## Material supplied
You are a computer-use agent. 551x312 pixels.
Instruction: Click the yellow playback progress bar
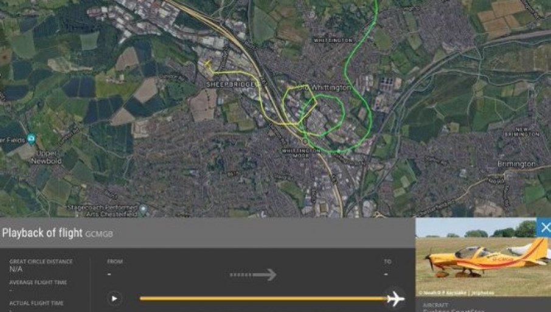click(263, 299)
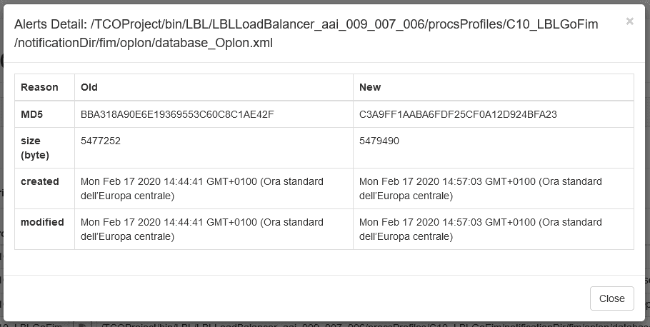Viewport: 650px width, 327px height.
Task: Click the Alerts Detail file path title
Action: coord(306,34)
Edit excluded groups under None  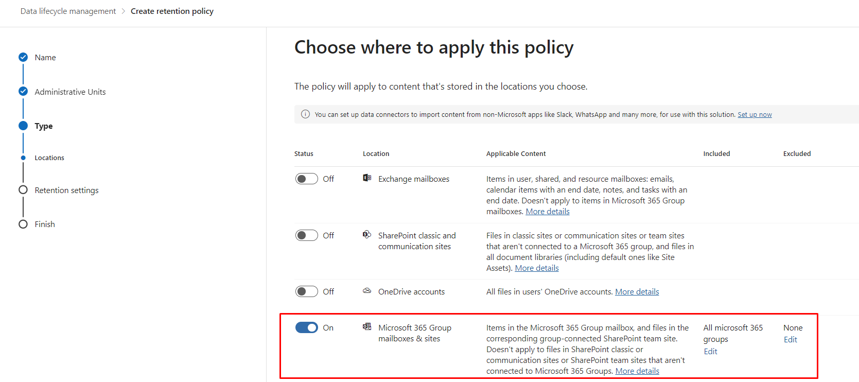coord(790,340)
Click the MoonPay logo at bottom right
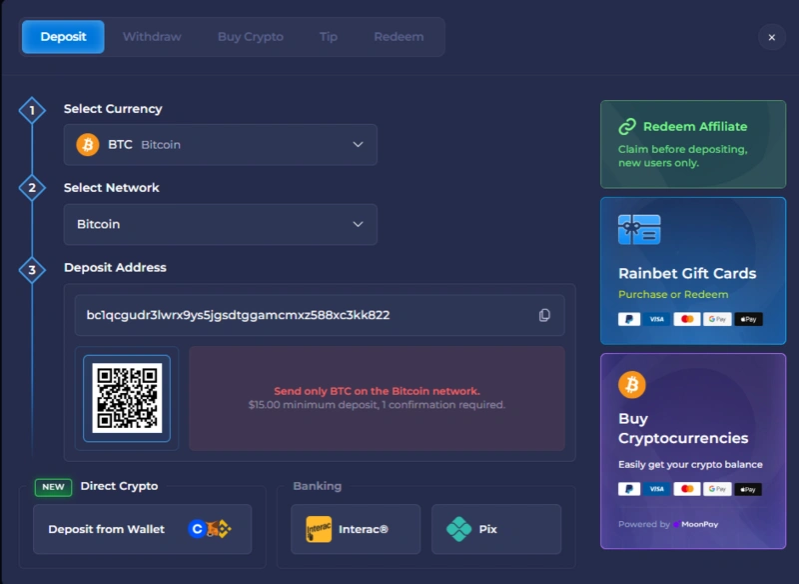The height and width of the screenshot is (584, 799). (x=698, y=524)
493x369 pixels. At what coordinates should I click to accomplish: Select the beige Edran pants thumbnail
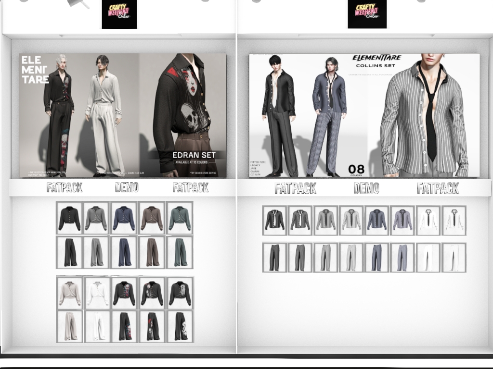70,327
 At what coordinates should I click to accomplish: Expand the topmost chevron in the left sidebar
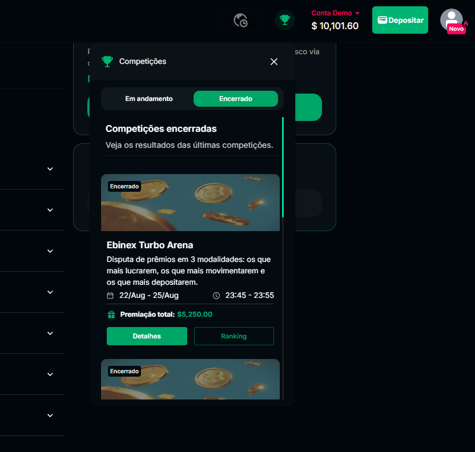pos(50,169)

## Problem to solve
Reproduce word for word the lines from the one containing "Click the MoonPay logo at bottom right" through the end of the data, both ends kept. Drop the pictures.

## Answer to this exercise
Click the MoonPay logo at bottom right
The height and width of the screenshot is (584, 799). (x=698, y=524)
493x369 pixels. At what coordinates should I click to accomplish: Select the beige Edran pants thumbnail
70,327
 At what coordinates should I click to accomplish: Expand the topmost chevron in the left sidebar
pos(50,169)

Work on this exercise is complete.